**Task requirements**
Every line of the data must be retyped exactly as it stands.

**Data extracts**
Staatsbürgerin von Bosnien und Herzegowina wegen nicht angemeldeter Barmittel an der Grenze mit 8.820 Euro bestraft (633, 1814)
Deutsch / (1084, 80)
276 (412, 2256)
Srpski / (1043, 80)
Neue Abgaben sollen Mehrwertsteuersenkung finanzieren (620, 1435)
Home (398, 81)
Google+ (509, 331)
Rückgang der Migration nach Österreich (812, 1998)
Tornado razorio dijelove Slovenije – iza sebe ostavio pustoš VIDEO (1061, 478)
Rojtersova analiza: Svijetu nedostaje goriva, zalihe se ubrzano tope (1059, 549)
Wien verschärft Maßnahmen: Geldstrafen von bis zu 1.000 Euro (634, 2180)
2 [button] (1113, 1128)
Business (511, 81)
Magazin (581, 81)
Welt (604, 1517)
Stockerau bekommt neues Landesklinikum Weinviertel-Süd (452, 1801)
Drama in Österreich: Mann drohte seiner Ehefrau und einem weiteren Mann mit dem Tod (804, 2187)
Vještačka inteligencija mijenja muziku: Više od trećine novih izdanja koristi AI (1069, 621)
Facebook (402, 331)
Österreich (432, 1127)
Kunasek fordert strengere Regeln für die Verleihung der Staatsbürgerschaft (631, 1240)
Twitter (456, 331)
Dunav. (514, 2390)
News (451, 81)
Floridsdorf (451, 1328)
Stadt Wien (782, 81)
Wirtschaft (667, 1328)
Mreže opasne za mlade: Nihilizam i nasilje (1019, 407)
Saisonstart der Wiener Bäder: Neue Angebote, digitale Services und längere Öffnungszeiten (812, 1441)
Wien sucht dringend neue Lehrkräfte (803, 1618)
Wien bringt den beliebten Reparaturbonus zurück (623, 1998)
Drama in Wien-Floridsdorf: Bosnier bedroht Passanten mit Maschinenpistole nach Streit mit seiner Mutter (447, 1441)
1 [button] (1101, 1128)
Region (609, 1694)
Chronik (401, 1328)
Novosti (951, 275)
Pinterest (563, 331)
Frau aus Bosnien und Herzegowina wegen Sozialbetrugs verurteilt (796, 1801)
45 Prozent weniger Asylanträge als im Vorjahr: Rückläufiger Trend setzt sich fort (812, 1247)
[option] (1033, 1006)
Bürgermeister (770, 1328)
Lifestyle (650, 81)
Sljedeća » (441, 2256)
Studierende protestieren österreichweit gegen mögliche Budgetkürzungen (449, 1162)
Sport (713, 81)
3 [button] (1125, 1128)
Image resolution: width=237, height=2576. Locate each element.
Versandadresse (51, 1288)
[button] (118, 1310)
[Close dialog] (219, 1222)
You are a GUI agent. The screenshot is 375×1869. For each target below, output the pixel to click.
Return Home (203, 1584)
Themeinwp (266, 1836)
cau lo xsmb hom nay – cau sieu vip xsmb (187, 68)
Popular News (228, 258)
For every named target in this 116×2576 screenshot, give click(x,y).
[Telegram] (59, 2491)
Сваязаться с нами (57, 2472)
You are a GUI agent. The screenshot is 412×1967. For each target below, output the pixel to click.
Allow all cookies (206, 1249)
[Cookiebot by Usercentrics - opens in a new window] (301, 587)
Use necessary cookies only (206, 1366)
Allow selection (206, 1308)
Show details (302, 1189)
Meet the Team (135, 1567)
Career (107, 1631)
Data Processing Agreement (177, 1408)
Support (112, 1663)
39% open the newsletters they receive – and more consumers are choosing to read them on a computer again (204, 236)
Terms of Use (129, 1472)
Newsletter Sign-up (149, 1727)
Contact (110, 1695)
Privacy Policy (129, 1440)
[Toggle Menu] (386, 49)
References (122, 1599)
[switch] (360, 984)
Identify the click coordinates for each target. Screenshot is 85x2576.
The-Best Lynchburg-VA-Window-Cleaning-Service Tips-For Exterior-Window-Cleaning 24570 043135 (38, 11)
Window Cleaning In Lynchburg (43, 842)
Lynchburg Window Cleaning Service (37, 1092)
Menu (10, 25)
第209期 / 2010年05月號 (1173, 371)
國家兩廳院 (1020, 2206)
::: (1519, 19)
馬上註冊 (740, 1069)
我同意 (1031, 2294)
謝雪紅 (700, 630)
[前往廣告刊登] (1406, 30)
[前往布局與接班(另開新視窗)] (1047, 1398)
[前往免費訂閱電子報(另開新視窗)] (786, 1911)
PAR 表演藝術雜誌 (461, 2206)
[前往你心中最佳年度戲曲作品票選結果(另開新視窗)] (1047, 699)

**Answer area**
Staatsbürgerin von Bosnien und Herzegowina wegen nicht angemeldeter Barmittel an der Grenze mit 8.820 Euro bestraft (633, 1814)
Deutsch / (1084, 80)
276 (412, 2256)
Srpski / (1043, 80)
Neue Abgaben sollen Mehrwertsteuersenkung finanzieren (620, 1435)
Home (398, 81)
Google+ (509, 331)
Rückgang der Migration nach Österreich (812, 1998)
Tornado razorio dijelove Slovenije – iza sebe ostavio pustoš VIDEO (1061, 478)
Rojtersova analiza: Svijetu nedostaje goriva, zalihe se ubrzano tope (1059, 549)
Wien verschärft Maßnahmen: Geldstrafen von bis zu 1.000 Euro (634, 2180)
2 [button] (1113, 1128)
Business (511, 81)
Magazin (581, 81)
Welt (604, 1517)
Stockerau bekommt neues Landesklinikum Weinviertel-Süd (452, 1801)
Drama in Österreich: Mann drohte seiner Ehefrau und einem weiteren Mann mit dem Tod (804, 2187)
Vještačka inteligencija mijenja muziku: Više od trećine novih izdanja koristi AI (1069, 621)
Facebook (402, 331)
Österreich (432, 1127)
Kunasek fordert strengere Regeln für die Verleihung der Staatsbürgerschaft (631, 1240)
Twitter (456, 331)
Dunav. (514, 2390)
News (451, 81)
Floridsdorf (451, 1328)
Stadt Wien (782, 81)
Wirtschaft (667, 1328)
Mreže opasne za mlade: Nihilizam i nasilje (1019, 407)
Saisonstart der Wiener Bäder: Neue Angebote, digitale Services und längere Öffnungszeiten (812, 1441)
Wien sucht dringend neue Lehrkräfte (803, 1618)
Wien bringt den beliebten Reparaturbonus zurück (623, 1998)
Drama in Wien-Floridsdorf: Bosnier bedroht Passanten mit Maschinenpistole nach Streit mit seiner Mutter (447, 1441)
1 [button] (1101, 1128)
Region (609, 1694)
Chronik (401, 1328)
Novosti (951, 275)
Pinterest (563, 331)
Frau aus Bosnien und Herzegowina wegen Sozialbetrugs verurteilt (796, 1801)
45 Prozent weniger Asylanträge als im Vorjahr: Rückläufiger Trend setzt sich fort (812, 1247)
[option] (1033, 1006)
Bürgermeister (770, 1328)
Lifestyle (650, 81)
Sljedeća » (441, 2256)
Studierende protestieren österreichweit gegen mögliche Budgetkürzungen (449, 1162)
Sport (713, 81)
3 [button] (1125, 1128)
Image resolution: width=237, height=2576. Locate each element.
Versandadresse (51, 1288)
[button] (118, 1310)
[Close dialog] (219, 1222)
You are a GUI agent. The screenshot is 375×1869. For each target below, output the pixel to click.
Return Home (203, 1584)
Themeinwp (266, 1836)
cau lo xsmb hom nay – cau sieu vip xsmb (187, 68)
Popular News (228, 258)
For every named target in this 116×2576 screenshot, give click(x,y).
[Telegram] (59, 2491)
Сваязаться с нами (57, 2472)
You are a GUI agent. The screenshot is 412×1967. For each target below, output the pixel to click.
Allow all cookies (206, 1249)
[Cookiebot by Usercentrics - opens in a new window] (301, 587)
Use necessary cookies only (206, 1366)
Allow selection (206, 1308)
Show details (302, 1189)
Meet the Team (135, 1567)
Career (107, 1631)
Data Processing Agreement (177, 1408)
Support (112, 1663)
39% open the newsletters they receive – and more consumers are choosing to read them on a computer again (204, 236)
Terms of Use (129, 1472)
Newsletter Sign-up (149, 1727)
Contact (110, 1695)
Privacy Policy (129, 1440)
[Toggle Menu] (386, 49)
References (122, 1599)
[switch] (360, 984)
Identify the click coordinates for each target. Screenshot is 85x2576.
The-Best Lynchburg-VA-Window-Cleaning-Service Tips-For Exterior-Window-Cleaning 24570 043135 (38, 11)
Window Cleaning In Lynchburg (43, 842)
Lynchburg Window Cleaning Service (37, 1092)
Menu (10, 25)
第209期 / 2010年05月號 (1173, 371)
國家兩廳院 (1020, 2206)
::: (1519, 19)
馬上註冊 (740, 1069)
我同意 (1031, 2294)
謝雪紅 (700, 630)
[前往廣告刊登] (1406, 30)
[前往布局與接班(另開新視窗)] (1047, 1398)
[前往免費訂閱電子報(另開新視窗)] (786, 1911)
PAR 表演藝術雜誌 (461, 2206)
[前往你心中最佳年度戲曲作品票選結果(另開新視窗)] (1047, 699)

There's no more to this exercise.